Johnson is hoping the Maloofs and/or the NBA can contribute approximately $85 million, and a source close to the situation said there are plenty of unconventional ideas in play to help make that happen. With an arena plan in place, the Maloofs could sell the land at their current arena location (Power Balance Pavilion) for approximately $25 million. Another $15 million (approximately) could be raised by refinancing the $77 million loan that was given to previous ownership and absorbed by the Maloofs. There are other such mechanisms that could provide more answers and more cash, but clearly a gap between the two sides still has to be bridged. And, of course, there are aggressive pitches from Anaheim and Seattle in the background should this attempt fall short.
The latest signs of any real substance were tough to decipher, none moreso than the conflicting tones taken by the Johnson and David Stern.
There was caution from the commissioner ...
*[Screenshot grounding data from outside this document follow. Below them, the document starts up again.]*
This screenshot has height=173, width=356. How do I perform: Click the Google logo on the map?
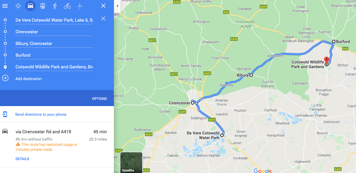coord(263,171)
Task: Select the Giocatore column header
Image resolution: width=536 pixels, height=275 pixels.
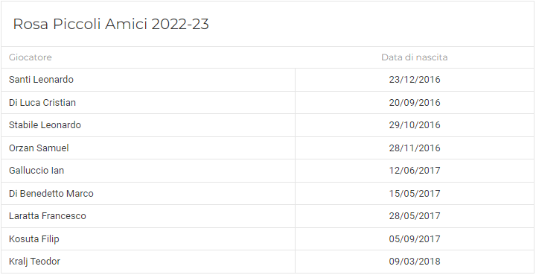Action: click(x=31, y=57)
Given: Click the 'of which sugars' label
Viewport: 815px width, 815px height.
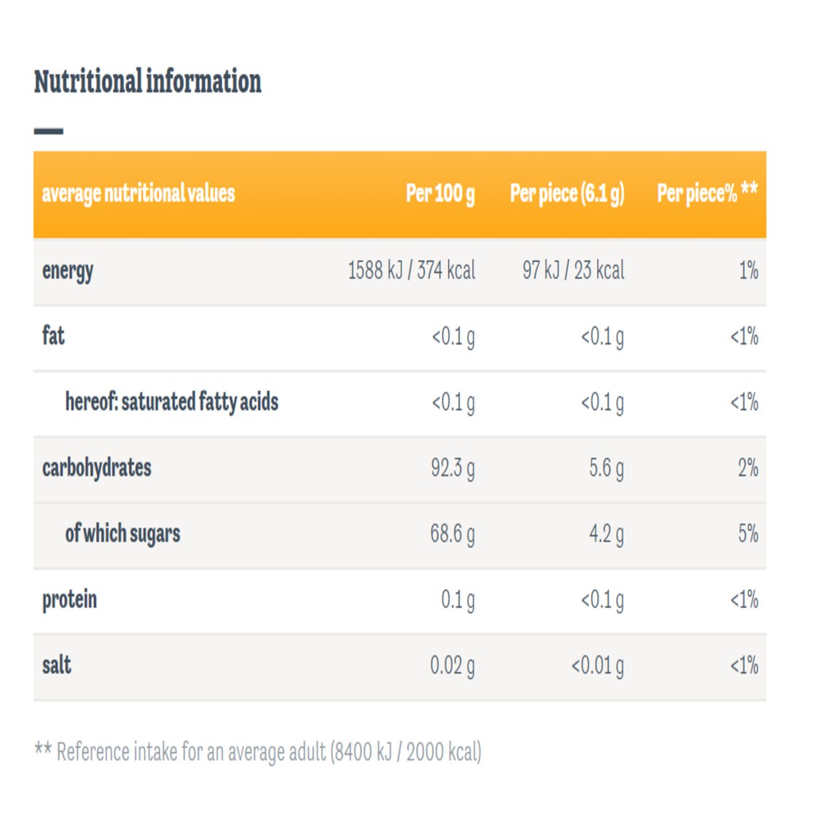Looking at the screenshot, I should (123, 534).
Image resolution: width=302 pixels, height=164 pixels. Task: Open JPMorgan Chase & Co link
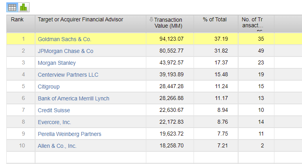coord(65,51)
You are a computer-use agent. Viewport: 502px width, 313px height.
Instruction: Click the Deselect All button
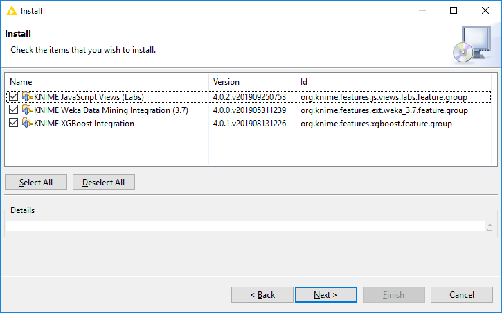point(104,183)
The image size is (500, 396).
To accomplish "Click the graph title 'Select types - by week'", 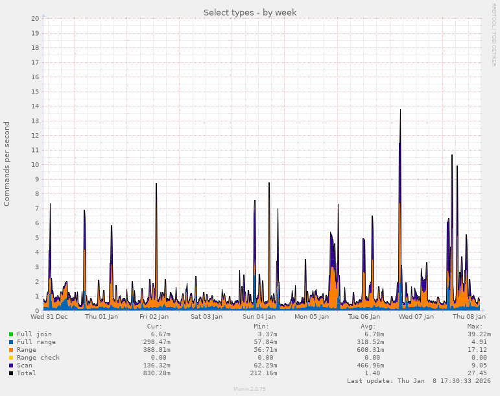I will point(250,12).
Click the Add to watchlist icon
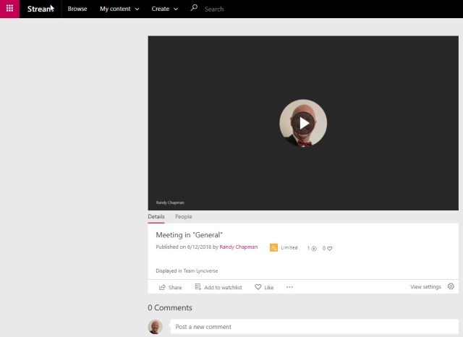Screen dimensions: 463x337 [198, 287]
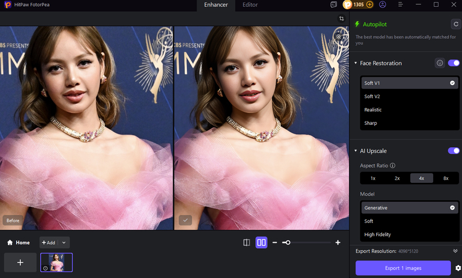Open the dropdown arrow next to Add
Viewport: 462px width, 278px height.
[x=64, y=243]
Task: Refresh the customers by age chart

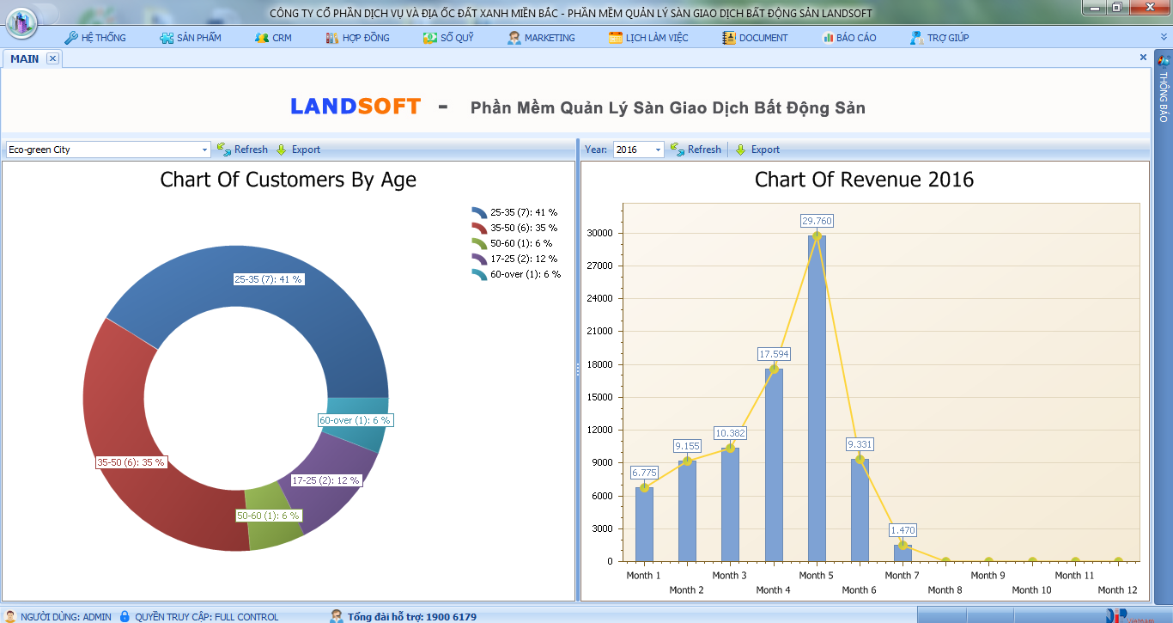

"We have several remaining points that will not necessarily be guaranteed to be bridged," Stern said. "We're having very intense conversations. Sometimes the best-intentioned and most fervent workers don't quite get to the finish line because there are things that separate them. "Write this down, 'Life is a negotiation.' And in fairness to the Maloofs, if there's a deal, they are making a very substantial contribution."
And then there was confidence from Johnson ...
"We met every benchmark along the way, every milestone, every yard-marker ... and that's why I'm so excited to sit down with [the Maloofs] and say, 'Look, we've made good on our promise,'" Johnson said. "What can we do to close the gap and hopefully put this to bed? All parties are locked in right now, and everybody is doing everything they can and making a sincere effort to make this deal work.
"If there's a way for a deal to happen, we're all going to find a way to make it happen."
Even Johnson has been left to read the relocation tea leaves. The truth, however, is that even he doesn't know what to expect on Sunday.
"Over the past year, [the Maloofs] have been very engaged in Sacramento, which has been great for us," Johnson said. "They've never missed a loan payment. There's all this talk about their ability to deliver financially but they've never not delivered on their loan payment, so I have the utmost confidence in our meeting tomorrow that we can make some significant [progress].
"I'd be very surprised if there's not enough progress made tomorrow that everyone doesn't feel at least optimistic enough to move forward into Monday, Tuesday and Wednesday so we can adhere to the deadline as far as March 1. No one is fudging or trying to negotiate that deadline."
Yes, statements will be made. It's finally time to hear what the Maloofs have to say.